■ TASKS TO PERFORM ■
A. Check each statement against the machine payout notebook, and answer yes or no with the deciding words quoted from it. (i) Machine A is the line with the rightmost bump. (ii) After run_sim(1000), machine C had no payouts. (iii) Machine B's true payout rate is 0.1.
B. Pick up the machine payout notebook after its last line of code and carry it further.

══ EXCERPTED PASSAGE

The following chart shows the probability distributions for each machine. Machine A is the line with the rightmost bump.


In [128]:
%%R
curve(dbeta(x, 47, 385)/sum(dbeta(x, 47, 385)), ylab="Likelihood of hypothesis", xlab="Hypothesis for ideal payout rate")
curve(dbeta(x, 3, 79)/sum(dbeta(x, 3, 79)), add=TRUE)
curve(dbeta(x, 1, 38)/sum(dbeta(x, 1, 38)), add=TRUE)



In [64]:
run_sim(1000)


Out[64]:
{'A': {'payouts': 87, 'plays': 831, 'true_payout_rate': 0.1},
 'B': {'payouts': 6, 'plays': 123, 'true_payout_rate': 0.06},
 'C': {'payouts': 0, 'plays': 46, 'true_payout_rate': 0.03}}

In [127]:
%%R
curve(dbeta(x, 88, 832)/sum(dbeta(x, 88, 832)), ylab="Likelihood of hypothesis", xlab="Hypothesis for ideal payout rate")
curve(dbeta(x, 7, 124)/sum(dbeta(x, 7, 124)), add=TRUE)
curve(dbeta(x, 1, 47)/sum(dbeta(x, 1, 47)), add=TRUE)

════
══ RECORDS SUPPLIED

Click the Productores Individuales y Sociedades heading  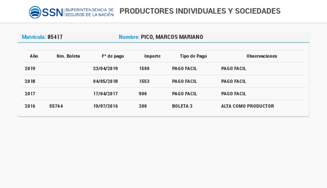[x=200, y=11]
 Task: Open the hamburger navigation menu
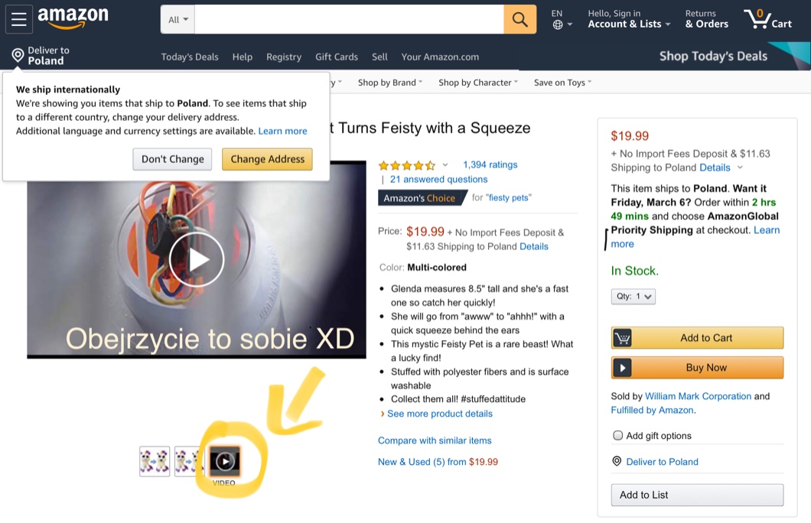(19, 20)

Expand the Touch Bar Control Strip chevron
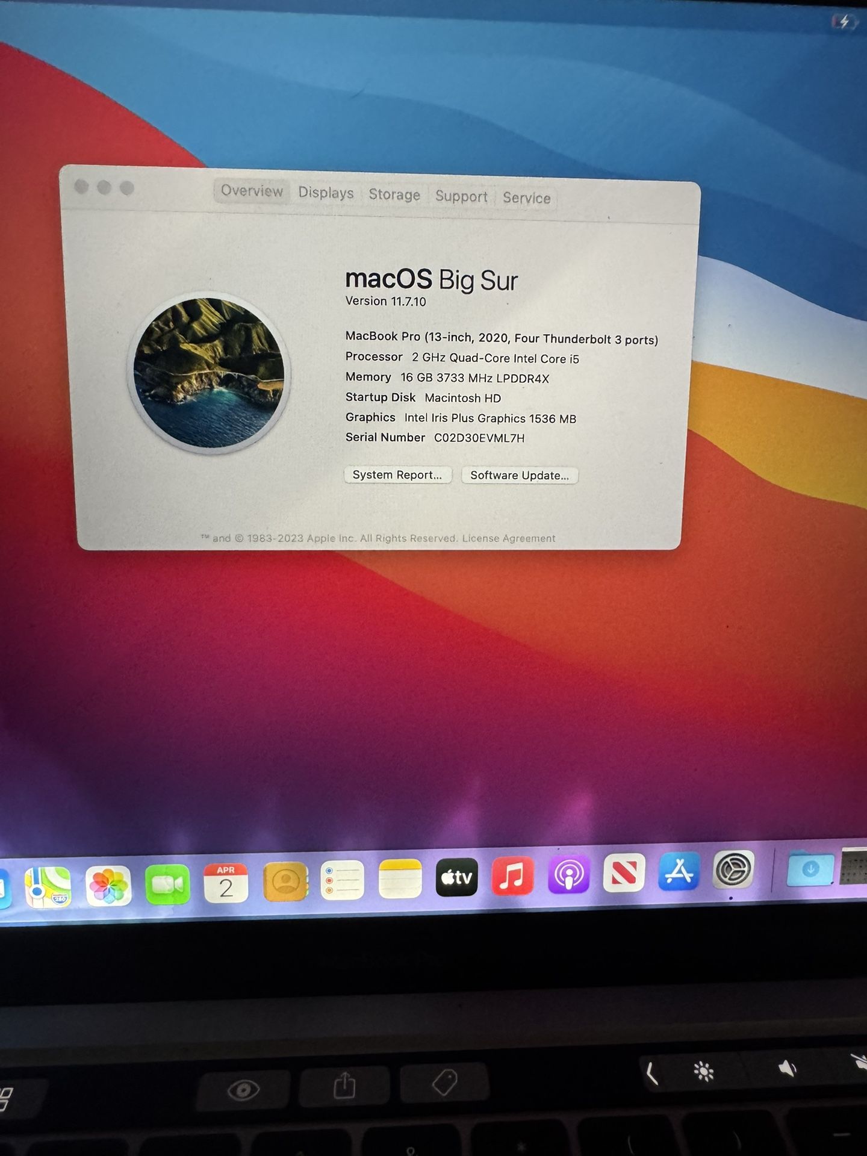tap(651, 1074)
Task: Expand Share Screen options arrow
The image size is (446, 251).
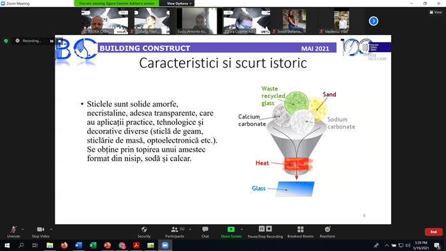Action: point(241,229)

════

■ ANSWERS BELOW ■
A.
(i) Yes: "Machine A is the line with the rightmost bump."
(ii) Yes: "'C': {'payouts': 0, 'plays': 46, 'true_payout_rate': 0.03}"
(iii) No: "'B': {'payouts': 6, 'plays': 123, 'true_payout_rate': 0.06}"

B.
Whew. So out of 1,000 plays, this algorithm played the best slot machine ~75% of the time and played the worst one < 5% of the time. The payout rate of our algorithm so far is about 9.6%. Not much below our ideal of 10%. If we just randomly selected a slot machine we'd expect a payout rate of 6.3% which means we're doing 56% better than random. What happens if we ratchet up to 10,000?


In [66]:
run_sim(10000)


Out[66]:
{'A': {'payouts': 902, 'plays': 9504, 'true_payout_rate': 0.1},
 'B': {'payouts': 12, 'plays': 266, 'true_payout_rate': 0.06},
 'C': {'payouts': 9, 'plays': 230, 'true_payout_rate': 0.03}}

In [126]:
%%R
curve(dbeta(x, 903, 9505)/sum(dbeta(x, 903, 9505)), ylab="Likelihood of hypothesis", xlab="Hypothesis for ideal payout rate")
curve(dbeta(x, 13, 267)/sum(dbeta(x, 13, 267)), add=TRUE)
curve(dbeta(x, 10, 231)/sum(dbeta(x, 10, 231)), add=TRUE)


Looks like ~92 % of the time it chooses to play the better slot machine and ~0.9% of the time is playing the worst one. Also it looks like our payout rate is at ~9.8% and approaching our ideal rate of 10% (the best possible given the slot machines we have). To me this means that after a thousand or so pulls, the algorithm has found the arm it should exploit. It should never reach our ideal payout rate since it will still occasionally explore the other arms.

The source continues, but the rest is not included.